A new government accountability report shows that roughly 60,000 veterans on disability bring home three times what their actual military pay would amount to, costing Veterans Affairs $3.5 billion dollars.
What these veterans do is collect retirement and disability from the VA, and then also file for disability with Social Security. While this setup is not illegal, officials are pointing out that duplicate programs are placing a tremendous amount of strain on an already strained safety net. The government stopped actively cracking down on veterans in 2004.

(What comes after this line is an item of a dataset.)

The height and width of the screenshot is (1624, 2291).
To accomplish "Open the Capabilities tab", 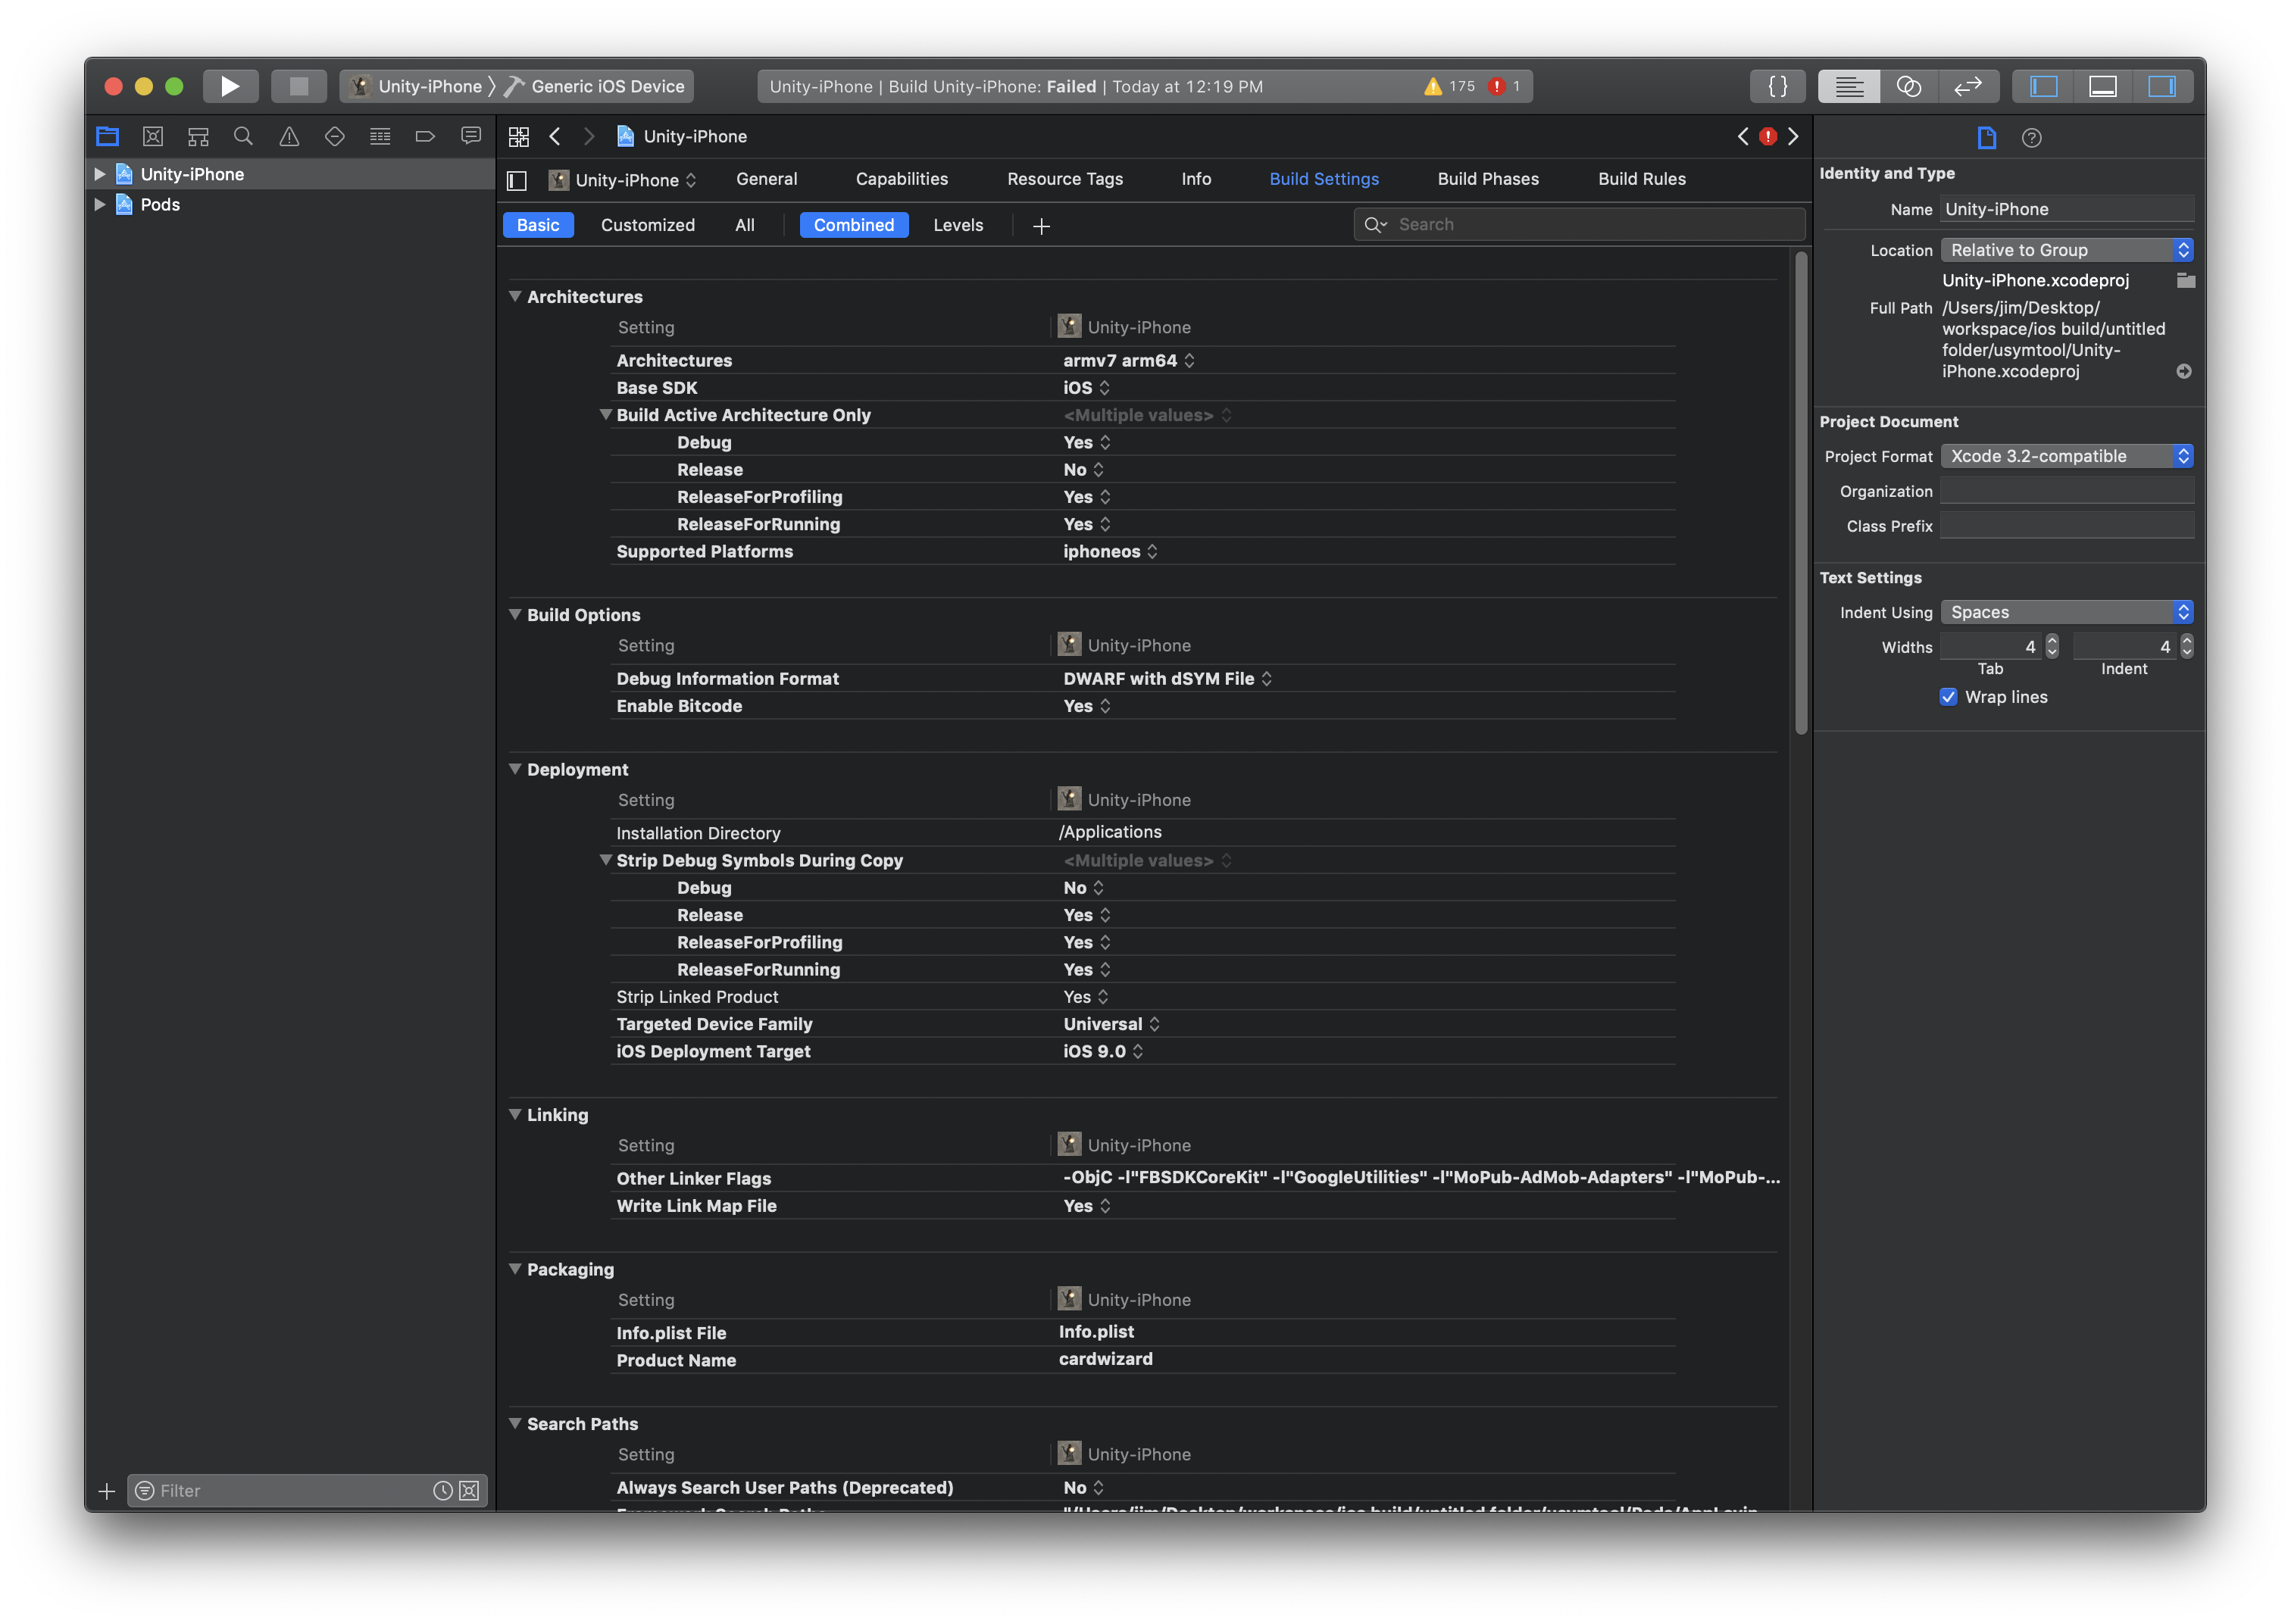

The Government Accountability Office (GAO) worked closely with agency officials to mine data from the Department of Defense (DOD), Department of Veterans Affairs (VA), and the Social Security Administration (SSA) to calculate any instances of crossover, where individuals are receiving the same benefits from multiple agencies. Approximately $1.4 billion came from the VA. An additional $937.4 million came from the SSA, and $1.2 billion came from the DOD.
Over 101 veterans make $150,000 dollars a year. A much higher number of 2,200 bring home between $100,000 and $150,000 dollars.
The GAO noted the need for drastic modification, given that the Social Security Disability Insurance (SSDI) fund is slated to run dry by 2016, a date fast approaching.
“This report shows that, like other government programs, there is little coordination between these overlapping benefits, which increase cost[s] to taxpayers,” said Oklahoma Republican Sen. Tom Coburn. “We should fulfill our promises to the men and women who serve, but we need to streamline these duplicative programs.”
After extensive lobbying, Congress allowed veterans to collect military retirement pay and VA disability benefits in 2004. Social Security is another matter entirely.
Regular Americans cannot collect Social Security if their income is over $13,000 dollars a year, but since the formula doesn’t include retirement or VA disability payments as income, some veterans are able to accept all three concurrently. VA disability is also tax exempt.
While the current arrangement is actually legal, Veterans Affairs generally agreed with the GAO’s conclusions, which were reached after a detailed investigation spanning December 2013 to September 2014.